What you are asked to do: The data is to be set down once more, exactly as it reads.

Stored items

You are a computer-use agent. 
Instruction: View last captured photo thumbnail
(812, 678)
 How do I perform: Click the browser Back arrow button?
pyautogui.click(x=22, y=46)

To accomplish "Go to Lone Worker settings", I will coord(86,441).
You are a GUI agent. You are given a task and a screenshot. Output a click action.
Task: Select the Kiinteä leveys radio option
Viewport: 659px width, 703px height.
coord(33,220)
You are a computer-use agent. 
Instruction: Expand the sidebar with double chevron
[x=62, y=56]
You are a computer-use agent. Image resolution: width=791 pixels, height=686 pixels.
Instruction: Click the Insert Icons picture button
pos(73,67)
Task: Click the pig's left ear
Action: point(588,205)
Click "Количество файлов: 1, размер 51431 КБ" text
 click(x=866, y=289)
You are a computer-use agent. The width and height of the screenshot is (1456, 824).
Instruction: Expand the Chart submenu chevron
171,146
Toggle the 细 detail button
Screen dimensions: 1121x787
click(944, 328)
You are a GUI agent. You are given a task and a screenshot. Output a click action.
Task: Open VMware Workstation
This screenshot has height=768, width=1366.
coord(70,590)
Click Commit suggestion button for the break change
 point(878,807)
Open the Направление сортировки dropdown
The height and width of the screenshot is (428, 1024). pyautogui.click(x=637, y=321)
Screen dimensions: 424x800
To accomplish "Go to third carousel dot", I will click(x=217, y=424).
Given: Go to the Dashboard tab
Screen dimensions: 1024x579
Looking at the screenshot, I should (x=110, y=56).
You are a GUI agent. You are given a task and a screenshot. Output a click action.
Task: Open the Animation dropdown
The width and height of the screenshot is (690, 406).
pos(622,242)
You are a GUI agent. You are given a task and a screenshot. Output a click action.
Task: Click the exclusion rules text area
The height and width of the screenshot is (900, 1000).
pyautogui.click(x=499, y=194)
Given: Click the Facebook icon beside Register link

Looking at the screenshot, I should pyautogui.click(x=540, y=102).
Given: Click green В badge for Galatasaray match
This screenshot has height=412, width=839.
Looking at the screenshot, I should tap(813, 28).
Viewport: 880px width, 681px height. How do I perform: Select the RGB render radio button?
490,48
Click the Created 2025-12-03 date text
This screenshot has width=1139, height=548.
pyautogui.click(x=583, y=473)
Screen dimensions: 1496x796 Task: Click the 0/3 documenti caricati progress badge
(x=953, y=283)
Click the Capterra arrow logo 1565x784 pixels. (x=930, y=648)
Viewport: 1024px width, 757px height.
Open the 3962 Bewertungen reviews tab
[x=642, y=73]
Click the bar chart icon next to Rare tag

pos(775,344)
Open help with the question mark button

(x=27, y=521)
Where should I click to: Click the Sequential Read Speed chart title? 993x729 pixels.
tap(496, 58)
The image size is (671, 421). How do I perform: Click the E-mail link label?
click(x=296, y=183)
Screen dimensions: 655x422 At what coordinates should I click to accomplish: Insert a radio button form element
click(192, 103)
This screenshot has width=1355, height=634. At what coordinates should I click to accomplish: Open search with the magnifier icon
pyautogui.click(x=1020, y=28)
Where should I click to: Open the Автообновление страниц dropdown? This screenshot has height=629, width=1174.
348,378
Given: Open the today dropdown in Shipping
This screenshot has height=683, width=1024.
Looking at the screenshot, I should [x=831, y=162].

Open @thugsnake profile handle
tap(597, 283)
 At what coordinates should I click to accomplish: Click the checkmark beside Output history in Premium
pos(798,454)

Answer box:
You are a computer-use agent. 
Instruction: View last captured photo thumbnail
(812, 678)
 How do I perform: Click the browser Back arrow button?
pyautogui.click(x=22, y=46)

To accomplish "Go to Lone Worker settings", I will coord(86,441).
You are a GUI agent. You are given a task and a screenshot. Output a click action.
Task: Select the Kiinteä leveys radio option
Viewport: 659px width, 703px height.
coord(33,220)
You are a computer-use agent. 
Instruction: Expand the sidebar with double chevron
[x=62, y=56]
You are a computer-use agent. Image resolution: width=791 pixels, height=686 pixels.
Instruction: Click the Insert Icons picture button
pos(73,67)
Task: Click the pig's left ear
Action: point(588,205)
Click "Количество файлов: 1, размер 51431 КБ" text
 click(x=866, y=289)
You are a computer-use agent. The width and height of the screenshot is (1456, 824).
Instruction: Expand the Chart submenu chevron
171,146
Toggle the 细 detail button
Screen dimensions: 1121x787
click(944, 328)
You are a GUI agent. You are given a task and a screenshot. Output a click action.
Task: Open VMware Workstation
This screenshot has height=768, width=1366.
coord(70,590)
Click Commit suggestion button for the break change
 point(878,807)
Open the Направление сортировки dropdown
The height and width of the screenshot is (428, 1024). pyautogui.click(x=637, y=321)
Screen dimensions: 424x800
To accomplish "Go to third carousel dot", I will click(x=217, y=424).
Given: Go to the Dashboard tab
Screen dimensions: 1024x579
Looking at the screenshot, I should (x=110, y=56).
You are a GUI agent. You are given a task and a screenshot. Output a click action.
Task: Open the Animation dropdown
The width and height of the screenshot is (690, 406).
pos(622,242)
You are a GUI agent. You are given a task and a screenshot. Output a click action.
Task: Click the exclusion rules text area
The height and width of the screenshot is (900, 1000).
pyautogui.click(x=499, y=194)
Given: Click the Facebook icon beside Register link

Looking at the screenshot, I should pyautogui.click(x=540, y=102).
Given: Click green В badge for Galatasaray match
This screenshot has height=412, width=839.
Looking at the screenshot, I should tap(813, 28).
Viewport: 880px width, 681px height. How do I perform: Select the RGB render radio button?
490,48
Click the Created 2025-12-03 date text
This screenshot has width=1139, height=548.
pyautogui.click(x=583, y=473)
Screen dimensions: 1496x796 Task: Click the 0/3 documenti caricati progress badge
(x=953, y=283)
Click the Capterra arrow logo 1565x784 pixels. (x=930, y=648)
Viewport: 1024px width, 757px height.
Open the 3962 Bewertungen reviews tab
[x=642, y=73]
Click the bar chart icon next to Rare tag

pos(775,344)
Open help with the question mark button

(x=27, y=521)
Where should I click to: Click the Sequential Read Speed chart title? 993x729 pixels.
tap(496, 58)
The image size is (671, 421). How do I perform: Click the E-mail link label?
click(x=296, y=183)
Screen dimensions: 655x422 At what coordinates should I click to accomplish: Insert a radio button form element
click(192, 103)
This screenshot has width=1355, height=634. At what coordinates should I click to accomplish: Open search with the magnifier icon
pyautogui.click(x=1020, y=28)
Where should I click to: Open the Автообновление страниц dropdown? This screenshot has height=629, width=1174.
348,378
Given: Open the today dropdown in Shipping
This screenshot has height=683, width=1024.
Looking at the screenshot, I should [x=831, y=162].

Open @thugsnake profile handle
tap(597, 283)
 At what coordinates should I click to accomplish: Click the checkmark beside Output history in Premium
pos(798,454)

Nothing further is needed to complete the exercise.